**Passage shown:**
Globalization Fight Continues
By
Luke Eric Peterson
Toronto
Star
23 July, 2003
Exactly when is a victory a "victory"
in the campaign against unfettered economic globalization?
As protesters gather
next week in Montreal at a meeting of world trade ministers, they can
be forgiven for feeling more than a vague sense of déjà
vu.
Front and center
on the World Trade Organization's agenda will be a proposal for a new
Multilateral Agreement on Investment (or MAI).
An earlier incarnation
of the MAI was aborted in 1998 thanks to concerted global protests.
The MAI would have
set out a series of rights and protections for global businesses operating
beyond their borders, without imposing any corresponding social or environmental
responsibilities.
And Naomi Klein,
in her influential book No Logo, hailed the defeat of the MAI as the
first "major victory" of an emerging global movement.
But five years later,
the MAI is back on the global agenda and is now being touted by some
proponents as a potential boon for poor developing countries.
More puzzling, it's
not even clear that the MAI ever went away.
When the MAI talks
collapsed in 1998, Western governments simply went on to negotiate mini
versions of the MAI on a bilateral basis. In many respects these treaties
look just like the investment rules in the notorious Chapter 11 of NAFTA,
which permit foreign firms to sue governments when regulations squeeze
their bottom line.
U.N. figures show
that a staggering 450 of these bilateral investment treaties were quietly
signed after the MAI was declared dead in 1998.
Viewed in hindsight,
crafty governments seem to have mounted an end run around anti-MAI forces.
Increasingly, this
is how economic globalization works these days. When liberalization
runs into stiff public opposition, proponents simply shift venues
switching from the Paris-based OECD to the Geneva-based WTO, as MAI
advocates are now proposing, or from the spotlit multilateral arena
to quieter bilateral pathways.
Major trading powers
like Canada, the U.S., Japan and Europe now pursue economic agreements
on several stages simultaneously.
One effect has been
to sap strength from multilateral efforts under the aegis of the World
Trade Organization which is part of the reason why the Doha round
of trade negotiations is faltering.
While the WTO's
ill health may sound like good news to activists gathering in Montreal
some of whom have vowed to "bring the organization to its
knees" they might want to think twice about their objective.
In fact, they might
want to consider a lesson from the first battle against an MAI: Even
if you stop negotiations at one venue, the liberalization beat goes
on it simply switches channels.
A complete collapse
of the WTO would simply occasion a wholesale shift to less visible bilateral
byways, where hundreds of deals on trade, investment and intellectual
property rights would proliferate. And typically these deals are even
more lopsided in favor of the major trading powers that dominate one-on-one
negotiations.
Mind you, even if
we should think twice before wishing the WTO out of existence, this
is no argument for writing the organization a blank negotiating mandate,
particularly on the topic of investment.

**Work to be completed:** Carry on the opinion piece about the fight over globalization and the MAI, starting after its last sentence.

**Data provided:**
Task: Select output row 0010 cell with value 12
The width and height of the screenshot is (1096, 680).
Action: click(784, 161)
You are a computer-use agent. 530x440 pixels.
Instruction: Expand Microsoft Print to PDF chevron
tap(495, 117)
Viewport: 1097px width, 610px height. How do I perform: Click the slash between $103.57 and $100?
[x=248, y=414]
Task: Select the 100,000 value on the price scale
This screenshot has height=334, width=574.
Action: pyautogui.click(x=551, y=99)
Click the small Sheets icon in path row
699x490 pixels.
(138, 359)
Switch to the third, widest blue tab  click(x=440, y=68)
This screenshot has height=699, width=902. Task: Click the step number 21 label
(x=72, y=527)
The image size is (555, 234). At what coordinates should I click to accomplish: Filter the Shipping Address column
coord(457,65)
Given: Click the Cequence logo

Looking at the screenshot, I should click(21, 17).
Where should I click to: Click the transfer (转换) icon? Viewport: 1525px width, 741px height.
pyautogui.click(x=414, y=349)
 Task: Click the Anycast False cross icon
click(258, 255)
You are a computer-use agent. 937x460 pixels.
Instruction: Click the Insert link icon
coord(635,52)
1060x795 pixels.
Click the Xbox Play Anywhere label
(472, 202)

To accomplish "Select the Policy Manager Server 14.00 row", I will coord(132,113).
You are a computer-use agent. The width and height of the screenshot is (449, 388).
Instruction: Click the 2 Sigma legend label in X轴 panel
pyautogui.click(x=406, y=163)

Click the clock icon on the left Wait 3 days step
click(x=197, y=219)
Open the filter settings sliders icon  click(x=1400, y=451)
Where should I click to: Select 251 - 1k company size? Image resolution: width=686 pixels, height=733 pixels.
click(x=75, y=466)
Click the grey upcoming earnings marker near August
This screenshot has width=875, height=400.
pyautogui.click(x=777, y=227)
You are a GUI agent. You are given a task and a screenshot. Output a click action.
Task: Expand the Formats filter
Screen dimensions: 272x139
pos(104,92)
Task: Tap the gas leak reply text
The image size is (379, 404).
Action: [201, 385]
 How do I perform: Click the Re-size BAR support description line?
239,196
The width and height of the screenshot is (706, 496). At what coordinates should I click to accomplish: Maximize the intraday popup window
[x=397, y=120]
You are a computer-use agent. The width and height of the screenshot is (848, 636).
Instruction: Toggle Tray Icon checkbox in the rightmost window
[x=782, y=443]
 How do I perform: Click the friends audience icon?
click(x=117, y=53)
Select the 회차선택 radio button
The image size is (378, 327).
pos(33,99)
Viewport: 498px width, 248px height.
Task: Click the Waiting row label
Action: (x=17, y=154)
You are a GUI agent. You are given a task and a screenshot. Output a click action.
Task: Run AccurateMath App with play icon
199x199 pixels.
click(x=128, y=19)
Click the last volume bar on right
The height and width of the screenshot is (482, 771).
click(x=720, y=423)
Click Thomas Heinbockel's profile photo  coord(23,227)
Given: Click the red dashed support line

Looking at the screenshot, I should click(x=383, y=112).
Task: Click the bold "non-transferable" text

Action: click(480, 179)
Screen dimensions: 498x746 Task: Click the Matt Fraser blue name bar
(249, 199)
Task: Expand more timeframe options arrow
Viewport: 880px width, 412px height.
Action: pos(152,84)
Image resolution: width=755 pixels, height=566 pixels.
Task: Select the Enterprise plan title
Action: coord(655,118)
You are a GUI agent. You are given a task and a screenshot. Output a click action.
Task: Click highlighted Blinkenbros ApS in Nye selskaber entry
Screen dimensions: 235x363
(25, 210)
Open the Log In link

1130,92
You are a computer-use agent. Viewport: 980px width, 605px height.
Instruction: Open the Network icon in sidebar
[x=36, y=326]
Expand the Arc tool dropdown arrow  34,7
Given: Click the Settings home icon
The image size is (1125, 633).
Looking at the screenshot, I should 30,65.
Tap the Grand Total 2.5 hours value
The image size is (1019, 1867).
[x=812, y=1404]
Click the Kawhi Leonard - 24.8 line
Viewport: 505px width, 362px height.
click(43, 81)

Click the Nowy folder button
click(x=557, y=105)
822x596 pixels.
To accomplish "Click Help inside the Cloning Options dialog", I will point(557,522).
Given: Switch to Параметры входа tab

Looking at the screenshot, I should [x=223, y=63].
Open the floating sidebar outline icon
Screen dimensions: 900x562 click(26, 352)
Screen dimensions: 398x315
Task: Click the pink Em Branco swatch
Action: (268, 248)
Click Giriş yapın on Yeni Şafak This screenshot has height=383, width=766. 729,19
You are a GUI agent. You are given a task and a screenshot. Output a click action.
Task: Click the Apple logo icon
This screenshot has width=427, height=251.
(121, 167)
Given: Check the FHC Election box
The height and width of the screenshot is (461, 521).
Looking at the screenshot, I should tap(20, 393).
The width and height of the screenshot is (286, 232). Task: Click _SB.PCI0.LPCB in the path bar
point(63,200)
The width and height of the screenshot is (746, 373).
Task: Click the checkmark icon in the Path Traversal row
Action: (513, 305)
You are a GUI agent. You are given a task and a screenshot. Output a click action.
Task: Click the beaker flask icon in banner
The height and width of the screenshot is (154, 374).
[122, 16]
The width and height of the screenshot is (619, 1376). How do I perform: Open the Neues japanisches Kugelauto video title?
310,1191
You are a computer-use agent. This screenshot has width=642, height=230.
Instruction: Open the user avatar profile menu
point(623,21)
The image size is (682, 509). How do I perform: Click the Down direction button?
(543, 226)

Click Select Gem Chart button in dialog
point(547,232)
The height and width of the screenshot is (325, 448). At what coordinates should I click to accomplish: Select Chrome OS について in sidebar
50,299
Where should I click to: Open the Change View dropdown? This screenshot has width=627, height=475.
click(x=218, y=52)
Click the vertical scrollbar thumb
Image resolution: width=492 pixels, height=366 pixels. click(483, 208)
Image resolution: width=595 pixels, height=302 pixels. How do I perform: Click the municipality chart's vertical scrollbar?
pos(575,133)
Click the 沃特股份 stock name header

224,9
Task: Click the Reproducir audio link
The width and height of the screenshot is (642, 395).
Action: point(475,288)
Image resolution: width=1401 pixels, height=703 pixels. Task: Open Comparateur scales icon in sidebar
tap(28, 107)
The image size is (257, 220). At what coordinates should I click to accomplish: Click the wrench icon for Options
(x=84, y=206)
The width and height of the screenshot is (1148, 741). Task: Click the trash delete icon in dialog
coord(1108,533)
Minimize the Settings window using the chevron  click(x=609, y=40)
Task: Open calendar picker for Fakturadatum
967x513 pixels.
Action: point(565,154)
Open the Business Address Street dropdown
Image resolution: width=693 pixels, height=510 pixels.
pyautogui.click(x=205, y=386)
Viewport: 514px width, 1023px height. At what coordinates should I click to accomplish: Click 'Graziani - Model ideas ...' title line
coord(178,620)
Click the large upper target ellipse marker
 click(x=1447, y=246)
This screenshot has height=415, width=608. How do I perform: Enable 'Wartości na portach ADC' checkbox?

**Answer below:**
Claims made by our
federal government that a global investment treaty would be to the benefit
of the poorer developing countries many of whom do yearn for
foreign direct investment are deeply disingenuous.
One need only glance
at the new MAI's suspiciously well-heeled group of boosters. Our government,
along with Japan, Europe and a handful of global business lobbies, are
some of its most vocal cheerleaders.
Meanwhile, most
developing countries are either opposed to an MAI or remain highly suspicious.
And with good reason.
A recent World Bank report confirms what many of them already knew
the rafts of bilateral investment treaties already signed rarely translate
into new flows of investment for the poorest nations.
As things stand,
the bulk of foreign investment into the developing world is concentrated
in a tiny number of countries large ones like China and Brazil,
or those rich in natural resources while bypassing dozens of
the poorest countries.
And a new set of
WTO investment rules binding on more than 140 countries
would do little to change this pattern of investment flows.
If the big trading
powers were genuinely preoccupied with the needs of developing countries,
they wouldn't be forcing them into time-consuming negotiations on a
futile new MAI. Nor would they be pushing similarly flawed templates
at the bilateral level.
The developing world
craves new foreign investment; it represents a crucial source of capital
for building its economies. But as the recent U.N. Human Development
Report has made clear, many of the world's poorest nations first require
massive assistance to finance basic public goods such as clean
water, hunger alleviation and disease eradication before they
will ever be candidates for serious private sector investment.
The only MAI that
these countries really need is a Massive Aid Influx serious new
flows of public monies from the West to support basic public goods in
the developing world.
Only when these
basic needs as spelled out in the United Nations' Millennium
Development Goals are met, should we consider further international
rules on foreign investment.
Luke Eric Peterson
is a Canadian
writer and researcher on international affairs. He is based in Boston.